In other news…sometimes I say dumb things to my child. It usually involves some kind of bargain in exchange for good behavior or a blurted promise in an attempt to subdue a melt down.
I’m sure it was a moment like this that inspired me to promise that Kalina would meet Anna and Elsa (of Disney Frozen fame, for those not entangled in raising a small person) during our trip to Norway. On the other hand it could have been a desperate attempt to get her as excited about the trip as I was. In any case, I said it and even worse, she remembered it. In the weeks leading up to our departure people would ask where we were headed and Kalina would inform them that we were going to visit Anna and Elsa, as if they were favorite cousins at a family reunion.
On this adventure we saw many trains, a very rainy, very beautiful city, and now the absolutely stunning fjords. Kalina loved the train, actively disliked getting wet and was discouragingly unimpressed with the fjords. She wanted to know when we were getting to the good part.
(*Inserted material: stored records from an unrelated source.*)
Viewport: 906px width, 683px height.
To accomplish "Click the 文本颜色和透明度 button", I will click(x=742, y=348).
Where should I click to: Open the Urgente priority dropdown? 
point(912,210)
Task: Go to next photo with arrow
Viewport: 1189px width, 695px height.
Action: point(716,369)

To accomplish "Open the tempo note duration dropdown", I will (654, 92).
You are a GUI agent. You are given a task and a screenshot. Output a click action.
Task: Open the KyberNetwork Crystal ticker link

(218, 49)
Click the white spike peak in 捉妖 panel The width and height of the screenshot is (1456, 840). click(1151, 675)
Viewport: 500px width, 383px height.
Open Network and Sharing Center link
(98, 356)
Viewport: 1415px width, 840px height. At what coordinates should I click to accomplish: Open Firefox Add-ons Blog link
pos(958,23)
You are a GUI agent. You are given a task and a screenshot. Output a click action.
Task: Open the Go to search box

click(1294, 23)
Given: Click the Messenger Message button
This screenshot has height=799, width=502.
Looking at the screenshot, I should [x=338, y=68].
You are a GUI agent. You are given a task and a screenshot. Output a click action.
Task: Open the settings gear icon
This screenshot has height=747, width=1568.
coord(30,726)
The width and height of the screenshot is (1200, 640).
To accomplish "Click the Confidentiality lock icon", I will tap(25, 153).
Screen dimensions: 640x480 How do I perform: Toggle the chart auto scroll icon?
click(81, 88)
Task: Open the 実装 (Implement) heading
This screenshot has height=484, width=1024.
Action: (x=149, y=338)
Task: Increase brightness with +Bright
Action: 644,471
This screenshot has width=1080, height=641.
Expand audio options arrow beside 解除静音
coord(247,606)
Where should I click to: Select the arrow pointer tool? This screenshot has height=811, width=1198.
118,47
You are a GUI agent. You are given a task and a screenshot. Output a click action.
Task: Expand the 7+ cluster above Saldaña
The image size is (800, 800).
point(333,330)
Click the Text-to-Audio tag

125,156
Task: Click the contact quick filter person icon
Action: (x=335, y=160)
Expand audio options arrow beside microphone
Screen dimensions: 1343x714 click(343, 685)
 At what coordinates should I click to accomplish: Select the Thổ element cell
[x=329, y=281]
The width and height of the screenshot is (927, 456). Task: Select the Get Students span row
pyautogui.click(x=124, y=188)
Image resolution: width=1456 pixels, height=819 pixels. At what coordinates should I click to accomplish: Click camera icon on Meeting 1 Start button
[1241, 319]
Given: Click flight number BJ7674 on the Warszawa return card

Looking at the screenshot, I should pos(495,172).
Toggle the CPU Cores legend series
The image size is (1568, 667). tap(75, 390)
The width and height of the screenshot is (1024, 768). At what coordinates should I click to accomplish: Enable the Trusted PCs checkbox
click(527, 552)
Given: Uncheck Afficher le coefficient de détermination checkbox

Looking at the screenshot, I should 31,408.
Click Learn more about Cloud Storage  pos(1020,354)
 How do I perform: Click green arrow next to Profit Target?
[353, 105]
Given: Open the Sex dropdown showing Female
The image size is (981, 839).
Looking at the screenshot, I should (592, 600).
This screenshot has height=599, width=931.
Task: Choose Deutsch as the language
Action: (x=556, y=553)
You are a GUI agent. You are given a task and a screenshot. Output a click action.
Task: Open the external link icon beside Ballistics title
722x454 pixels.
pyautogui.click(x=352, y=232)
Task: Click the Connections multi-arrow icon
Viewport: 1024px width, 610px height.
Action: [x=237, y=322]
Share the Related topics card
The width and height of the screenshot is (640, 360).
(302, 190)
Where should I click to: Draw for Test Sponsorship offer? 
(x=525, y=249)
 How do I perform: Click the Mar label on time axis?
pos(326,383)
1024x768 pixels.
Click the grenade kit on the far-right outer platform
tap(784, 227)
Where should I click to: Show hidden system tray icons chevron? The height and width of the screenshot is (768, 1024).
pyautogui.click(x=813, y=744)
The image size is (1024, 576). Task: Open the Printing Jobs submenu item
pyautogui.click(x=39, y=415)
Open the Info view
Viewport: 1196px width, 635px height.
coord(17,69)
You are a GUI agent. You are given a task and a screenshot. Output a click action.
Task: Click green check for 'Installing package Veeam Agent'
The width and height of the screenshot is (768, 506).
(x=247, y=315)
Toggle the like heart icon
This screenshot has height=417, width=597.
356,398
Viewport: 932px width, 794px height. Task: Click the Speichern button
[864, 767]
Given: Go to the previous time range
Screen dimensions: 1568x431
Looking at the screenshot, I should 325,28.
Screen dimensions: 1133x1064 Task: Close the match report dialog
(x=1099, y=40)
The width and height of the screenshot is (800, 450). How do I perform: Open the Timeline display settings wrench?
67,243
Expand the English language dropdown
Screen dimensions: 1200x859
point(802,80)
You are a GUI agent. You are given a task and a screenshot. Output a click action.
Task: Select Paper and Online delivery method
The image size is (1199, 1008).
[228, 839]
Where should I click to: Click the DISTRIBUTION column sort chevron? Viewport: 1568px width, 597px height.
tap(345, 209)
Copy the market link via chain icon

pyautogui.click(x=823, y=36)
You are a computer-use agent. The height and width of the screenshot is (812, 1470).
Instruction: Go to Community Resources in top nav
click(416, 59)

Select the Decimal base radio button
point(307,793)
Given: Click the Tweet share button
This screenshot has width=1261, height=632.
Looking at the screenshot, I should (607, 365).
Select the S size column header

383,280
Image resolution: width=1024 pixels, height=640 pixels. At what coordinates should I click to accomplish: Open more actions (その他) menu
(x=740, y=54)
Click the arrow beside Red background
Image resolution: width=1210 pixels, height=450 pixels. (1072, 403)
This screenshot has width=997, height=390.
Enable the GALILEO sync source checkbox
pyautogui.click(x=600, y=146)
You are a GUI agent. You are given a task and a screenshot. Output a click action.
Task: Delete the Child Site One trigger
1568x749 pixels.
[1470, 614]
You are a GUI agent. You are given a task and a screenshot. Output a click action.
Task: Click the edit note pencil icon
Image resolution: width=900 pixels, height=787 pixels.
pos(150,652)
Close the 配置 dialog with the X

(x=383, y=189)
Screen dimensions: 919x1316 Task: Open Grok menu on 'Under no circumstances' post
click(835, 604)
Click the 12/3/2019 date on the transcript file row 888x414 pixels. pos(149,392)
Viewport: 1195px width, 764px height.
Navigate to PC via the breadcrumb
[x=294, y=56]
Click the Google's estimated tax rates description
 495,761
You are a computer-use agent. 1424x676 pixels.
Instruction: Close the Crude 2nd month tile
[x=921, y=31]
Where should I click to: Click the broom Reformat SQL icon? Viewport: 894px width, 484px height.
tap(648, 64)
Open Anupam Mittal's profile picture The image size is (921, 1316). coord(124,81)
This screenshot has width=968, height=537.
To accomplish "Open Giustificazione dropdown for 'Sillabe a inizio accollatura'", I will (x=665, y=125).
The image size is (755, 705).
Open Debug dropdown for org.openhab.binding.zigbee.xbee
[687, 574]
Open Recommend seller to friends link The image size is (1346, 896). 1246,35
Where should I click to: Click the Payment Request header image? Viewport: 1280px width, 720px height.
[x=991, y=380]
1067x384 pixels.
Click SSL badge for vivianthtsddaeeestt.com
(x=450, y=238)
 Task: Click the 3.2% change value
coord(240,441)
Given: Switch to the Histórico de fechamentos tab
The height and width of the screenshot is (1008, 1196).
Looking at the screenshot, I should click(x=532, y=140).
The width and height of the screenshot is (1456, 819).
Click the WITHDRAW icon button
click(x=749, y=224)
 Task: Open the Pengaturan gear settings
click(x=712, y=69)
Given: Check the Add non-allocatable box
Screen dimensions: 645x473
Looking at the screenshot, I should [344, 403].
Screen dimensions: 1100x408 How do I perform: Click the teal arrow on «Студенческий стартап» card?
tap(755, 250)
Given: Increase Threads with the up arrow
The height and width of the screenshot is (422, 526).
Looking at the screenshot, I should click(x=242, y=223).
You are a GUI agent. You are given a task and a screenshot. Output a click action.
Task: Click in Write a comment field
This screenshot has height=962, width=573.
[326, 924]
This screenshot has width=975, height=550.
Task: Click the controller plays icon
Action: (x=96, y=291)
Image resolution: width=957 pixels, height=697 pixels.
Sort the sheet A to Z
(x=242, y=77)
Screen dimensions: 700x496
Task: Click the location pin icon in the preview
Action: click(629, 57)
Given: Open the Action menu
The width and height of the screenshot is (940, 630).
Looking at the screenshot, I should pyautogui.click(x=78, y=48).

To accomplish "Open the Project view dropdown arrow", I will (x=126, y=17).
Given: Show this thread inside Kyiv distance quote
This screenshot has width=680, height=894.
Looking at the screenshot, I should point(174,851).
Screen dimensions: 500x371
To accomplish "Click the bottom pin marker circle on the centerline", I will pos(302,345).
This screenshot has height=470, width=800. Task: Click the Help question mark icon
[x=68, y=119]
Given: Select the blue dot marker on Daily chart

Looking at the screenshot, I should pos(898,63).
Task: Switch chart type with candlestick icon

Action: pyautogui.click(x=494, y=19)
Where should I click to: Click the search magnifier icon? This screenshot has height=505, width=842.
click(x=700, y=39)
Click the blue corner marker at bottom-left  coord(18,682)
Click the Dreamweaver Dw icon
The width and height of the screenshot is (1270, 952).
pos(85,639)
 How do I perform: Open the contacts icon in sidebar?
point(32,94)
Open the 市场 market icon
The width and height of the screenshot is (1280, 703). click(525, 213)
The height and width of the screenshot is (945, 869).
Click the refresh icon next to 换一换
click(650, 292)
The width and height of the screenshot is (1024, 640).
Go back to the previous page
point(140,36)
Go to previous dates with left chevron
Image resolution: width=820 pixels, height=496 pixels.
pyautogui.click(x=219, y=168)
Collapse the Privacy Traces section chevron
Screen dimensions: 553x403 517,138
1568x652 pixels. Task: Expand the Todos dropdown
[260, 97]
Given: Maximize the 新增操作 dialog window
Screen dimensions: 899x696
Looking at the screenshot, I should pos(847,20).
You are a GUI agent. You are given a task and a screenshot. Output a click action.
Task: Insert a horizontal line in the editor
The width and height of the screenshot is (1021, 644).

It was starting to look like mama would be revealed as the big fat accidental liar that she was, that my queen status would be tarnished, that fairy tales did not in fact come true even for a child that sat politely through several long international flights.
But then fortune stepped in on the Flamsbana railway, a cliff-hugging national treasure that could only be made more mid-century chic if it had a bar car and Don Draper. Two lovely Norwegian girls asked if the seats next to us were free. I said yes without another thought. But Kalina stared at the blonde and redhead with a look of awe that only a toddler can get away with. She whispered to no one in particular, “Anna and Elsa.”
The “Anna” smiled at her sweetly. The “Elsa” with the long platinum braid was particularly convincing. So Kalina continued to address them as such during the entire journey. They seemed charmed, if slightly confused. And I was reprieved.